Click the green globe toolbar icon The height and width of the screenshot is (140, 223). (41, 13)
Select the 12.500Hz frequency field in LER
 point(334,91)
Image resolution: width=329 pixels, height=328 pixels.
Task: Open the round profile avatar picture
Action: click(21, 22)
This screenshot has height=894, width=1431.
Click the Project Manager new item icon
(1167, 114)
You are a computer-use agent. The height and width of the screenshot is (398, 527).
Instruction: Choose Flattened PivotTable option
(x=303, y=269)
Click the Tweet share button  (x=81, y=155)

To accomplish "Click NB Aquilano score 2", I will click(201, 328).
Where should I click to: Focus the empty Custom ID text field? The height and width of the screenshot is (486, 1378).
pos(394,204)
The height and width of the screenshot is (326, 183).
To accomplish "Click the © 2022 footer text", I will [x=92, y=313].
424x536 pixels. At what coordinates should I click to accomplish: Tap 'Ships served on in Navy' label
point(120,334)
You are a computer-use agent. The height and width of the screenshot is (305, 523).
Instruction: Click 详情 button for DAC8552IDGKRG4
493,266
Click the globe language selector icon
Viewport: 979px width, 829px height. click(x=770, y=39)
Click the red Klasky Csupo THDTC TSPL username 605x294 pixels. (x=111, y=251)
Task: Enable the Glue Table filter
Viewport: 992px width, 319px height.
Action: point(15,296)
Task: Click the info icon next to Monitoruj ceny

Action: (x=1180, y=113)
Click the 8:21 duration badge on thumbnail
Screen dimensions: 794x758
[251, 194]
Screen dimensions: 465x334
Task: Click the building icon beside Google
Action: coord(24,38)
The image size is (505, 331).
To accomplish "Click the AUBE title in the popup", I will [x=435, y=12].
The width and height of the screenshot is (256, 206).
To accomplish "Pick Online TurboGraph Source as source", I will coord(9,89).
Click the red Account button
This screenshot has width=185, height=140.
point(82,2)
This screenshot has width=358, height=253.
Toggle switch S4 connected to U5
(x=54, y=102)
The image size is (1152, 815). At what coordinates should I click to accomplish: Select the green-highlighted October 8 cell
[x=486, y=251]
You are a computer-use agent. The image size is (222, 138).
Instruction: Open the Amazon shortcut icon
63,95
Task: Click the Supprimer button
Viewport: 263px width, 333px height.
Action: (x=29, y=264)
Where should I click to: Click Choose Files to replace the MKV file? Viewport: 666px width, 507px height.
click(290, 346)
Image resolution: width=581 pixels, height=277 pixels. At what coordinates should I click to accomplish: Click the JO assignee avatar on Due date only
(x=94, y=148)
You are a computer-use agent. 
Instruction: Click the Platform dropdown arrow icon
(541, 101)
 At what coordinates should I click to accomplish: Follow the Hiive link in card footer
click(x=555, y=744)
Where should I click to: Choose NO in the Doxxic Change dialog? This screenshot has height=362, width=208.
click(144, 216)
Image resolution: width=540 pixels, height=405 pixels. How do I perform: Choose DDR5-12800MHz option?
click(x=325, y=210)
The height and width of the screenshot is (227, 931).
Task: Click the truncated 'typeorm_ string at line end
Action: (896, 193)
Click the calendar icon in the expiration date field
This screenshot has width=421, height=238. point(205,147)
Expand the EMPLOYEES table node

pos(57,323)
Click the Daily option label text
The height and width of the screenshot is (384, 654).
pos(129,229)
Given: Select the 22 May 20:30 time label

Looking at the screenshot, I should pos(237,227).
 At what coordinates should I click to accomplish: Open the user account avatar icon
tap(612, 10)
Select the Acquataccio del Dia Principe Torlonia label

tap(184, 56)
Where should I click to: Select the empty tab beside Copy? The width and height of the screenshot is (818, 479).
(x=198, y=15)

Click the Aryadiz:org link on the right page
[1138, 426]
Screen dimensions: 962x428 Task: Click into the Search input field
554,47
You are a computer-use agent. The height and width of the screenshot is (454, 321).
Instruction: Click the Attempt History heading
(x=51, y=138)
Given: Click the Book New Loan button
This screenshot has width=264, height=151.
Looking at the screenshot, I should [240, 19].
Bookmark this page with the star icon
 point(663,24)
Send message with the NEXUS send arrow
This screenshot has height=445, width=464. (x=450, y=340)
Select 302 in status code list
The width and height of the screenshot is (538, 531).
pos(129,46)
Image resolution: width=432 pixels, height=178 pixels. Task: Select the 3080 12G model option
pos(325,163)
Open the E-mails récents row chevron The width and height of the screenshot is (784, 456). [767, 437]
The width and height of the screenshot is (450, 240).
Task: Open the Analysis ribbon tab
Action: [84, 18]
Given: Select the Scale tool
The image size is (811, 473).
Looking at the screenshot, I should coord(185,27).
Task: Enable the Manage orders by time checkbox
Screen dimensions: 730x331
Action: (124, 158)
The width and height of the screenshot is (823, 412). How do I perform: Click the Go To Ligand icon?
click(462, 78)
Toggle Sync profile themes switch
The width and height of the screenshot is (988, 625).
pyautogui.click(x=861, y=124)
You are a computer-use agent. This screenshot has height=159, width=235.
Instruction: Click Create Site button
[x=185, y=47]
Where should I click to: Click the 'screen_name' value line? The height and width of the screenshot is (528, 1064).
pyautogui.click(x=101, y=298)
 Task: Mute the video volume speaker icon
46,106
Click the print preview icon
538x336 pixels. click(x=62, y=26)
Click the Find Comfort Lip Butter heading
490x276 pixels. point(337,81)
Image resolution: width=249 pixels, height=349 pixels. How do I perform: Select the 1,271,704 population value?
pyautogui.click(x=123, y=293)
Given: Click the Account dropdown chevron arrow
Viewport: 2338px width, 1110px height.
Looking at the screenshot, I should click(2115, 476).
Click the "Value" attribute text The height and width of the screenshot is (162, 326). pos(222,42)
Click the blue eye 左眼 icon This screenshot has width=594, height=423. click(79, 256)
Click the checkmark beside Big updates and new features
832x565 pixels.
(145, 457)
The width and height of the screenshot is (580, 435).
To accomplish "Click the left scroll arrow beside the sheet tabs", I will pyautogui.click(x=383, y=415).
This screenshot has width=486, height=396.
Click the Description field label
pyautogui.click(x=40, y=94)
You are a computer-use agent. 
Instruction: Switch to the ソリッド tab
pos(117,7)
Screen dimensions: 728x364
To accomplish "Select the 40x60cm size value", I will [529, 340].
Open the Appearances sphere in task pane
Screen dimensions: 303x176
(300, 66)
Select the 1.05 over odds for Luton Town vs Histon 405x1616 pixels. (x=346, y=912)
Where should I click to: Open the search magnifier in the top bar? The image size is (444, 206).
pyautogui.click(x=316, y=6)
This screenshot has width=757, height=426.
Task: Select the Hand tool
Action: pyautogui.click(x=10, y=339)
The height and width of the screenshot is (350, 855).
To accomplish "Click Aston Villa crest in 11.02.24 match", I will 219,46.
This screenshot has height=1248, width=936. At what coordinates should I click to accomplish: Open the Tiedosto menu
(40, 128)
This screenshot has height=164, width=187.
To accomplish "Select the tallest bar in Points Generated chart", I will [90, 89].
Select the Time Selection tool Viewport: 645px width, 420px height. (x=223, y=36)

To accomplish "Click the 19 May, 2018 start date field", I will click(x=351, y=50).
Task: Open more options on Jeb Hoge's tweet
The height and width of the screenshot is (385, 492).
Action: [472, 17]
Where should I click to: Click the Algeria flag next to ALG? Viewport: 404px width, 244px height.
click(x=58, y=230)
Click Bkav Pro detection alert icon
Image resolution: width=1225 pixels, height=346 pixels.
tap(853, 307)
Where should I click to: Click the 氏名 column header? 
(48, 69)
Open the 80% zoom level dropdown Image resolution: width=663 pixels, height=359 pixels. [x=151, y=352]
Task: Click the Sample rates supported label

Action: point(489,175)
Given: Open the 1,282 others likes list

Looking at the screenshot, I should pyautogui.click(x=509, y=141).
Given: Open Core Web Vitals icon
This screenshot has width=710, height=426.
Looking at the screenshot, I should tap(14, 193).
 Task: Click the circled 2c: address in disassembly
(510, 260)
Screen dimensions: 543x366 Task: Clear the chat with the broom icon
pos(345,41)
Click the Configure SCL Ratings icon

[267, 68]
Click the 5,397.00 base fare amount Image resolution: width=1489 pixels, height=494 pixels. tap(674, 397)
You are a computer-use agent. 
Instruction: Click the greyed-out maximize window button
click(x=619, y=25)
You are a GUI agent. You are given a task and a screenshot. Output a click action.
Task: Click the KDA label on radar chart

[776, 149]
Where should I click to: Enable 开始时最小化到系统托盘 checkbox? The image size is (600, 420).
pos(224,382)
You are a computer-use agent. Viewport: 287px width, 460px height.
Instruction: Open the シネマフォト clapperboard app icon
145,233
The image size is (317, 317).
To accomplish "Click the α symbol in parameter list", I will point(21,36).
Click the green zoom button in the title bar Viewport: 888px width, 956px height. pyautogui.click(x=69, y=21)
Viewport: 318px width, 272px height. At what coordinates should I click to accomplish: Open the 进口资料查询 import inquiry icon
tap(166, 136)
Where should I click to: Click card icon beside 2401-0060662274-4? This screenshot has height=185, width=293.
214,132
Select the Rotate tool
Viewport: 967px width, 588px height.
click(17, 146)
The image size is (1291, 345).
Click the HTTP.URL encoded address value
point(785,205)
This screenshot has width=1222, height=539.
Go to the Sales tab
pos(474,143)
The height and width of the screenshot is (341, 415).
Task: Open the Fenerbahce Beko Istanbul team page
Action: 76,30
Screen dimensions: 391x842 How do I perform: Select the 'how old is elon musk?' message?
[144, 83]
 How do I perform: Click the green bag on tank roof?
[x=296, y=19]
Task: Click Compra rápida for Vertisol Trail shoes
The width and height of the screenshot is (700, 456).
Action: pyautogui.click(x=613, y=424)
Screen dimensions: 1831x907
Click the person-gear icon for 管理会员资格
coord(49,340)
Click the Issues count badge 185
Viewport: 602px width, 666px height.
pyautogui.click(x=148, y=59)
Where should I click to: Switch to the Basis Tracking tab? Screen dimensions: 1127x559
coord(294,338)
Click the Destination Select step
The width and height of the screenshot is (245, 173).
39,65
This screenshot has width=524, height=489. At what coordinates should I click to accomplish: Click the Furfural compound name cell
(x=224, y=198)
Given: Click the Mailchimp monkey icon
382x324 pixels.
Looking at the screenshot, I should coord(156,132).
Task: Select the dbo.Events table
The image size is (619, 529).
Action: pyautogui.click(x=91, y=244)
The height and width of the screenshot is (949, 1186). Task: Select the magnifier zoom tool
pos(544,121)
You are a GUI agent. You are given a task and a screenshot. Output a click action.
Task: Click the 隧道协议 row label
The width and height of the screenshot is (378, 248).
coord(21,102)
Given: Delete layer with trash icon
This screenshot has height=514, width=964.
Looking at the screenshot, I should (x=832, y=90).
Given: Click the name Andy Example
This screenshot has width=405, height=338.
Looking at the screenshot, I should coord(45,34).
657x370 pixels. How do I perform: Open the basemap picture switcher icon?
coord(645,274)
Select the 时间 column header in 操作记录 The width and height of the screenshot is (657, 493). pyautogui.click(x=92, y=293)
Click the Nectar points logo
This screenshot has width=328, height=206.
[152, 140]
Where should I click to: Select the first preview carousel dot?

- [WORK INSTRUCTION] Nothing but an exact copy of the lines from the start of the entries through the line containing "is (398, 527)." belongs in the response.

- [EXERCISE RESPONSE]
Click the green globe toolbar icon The height and width of the screenshot is (140, 223). (41, 13)
Select the 12.500Hz frequency field in LER
 point(334,91)
Image resolution: width=329 pixels, height=328 pixels.
Task: Open the round profile avatar picture
Action: click(21, 22)
This screenshot has height=894, width=1431.
Click the Project Manager new item icon
(1167, 114)
You are a computer-use agent. The height and width of the screenshot is (398, 527).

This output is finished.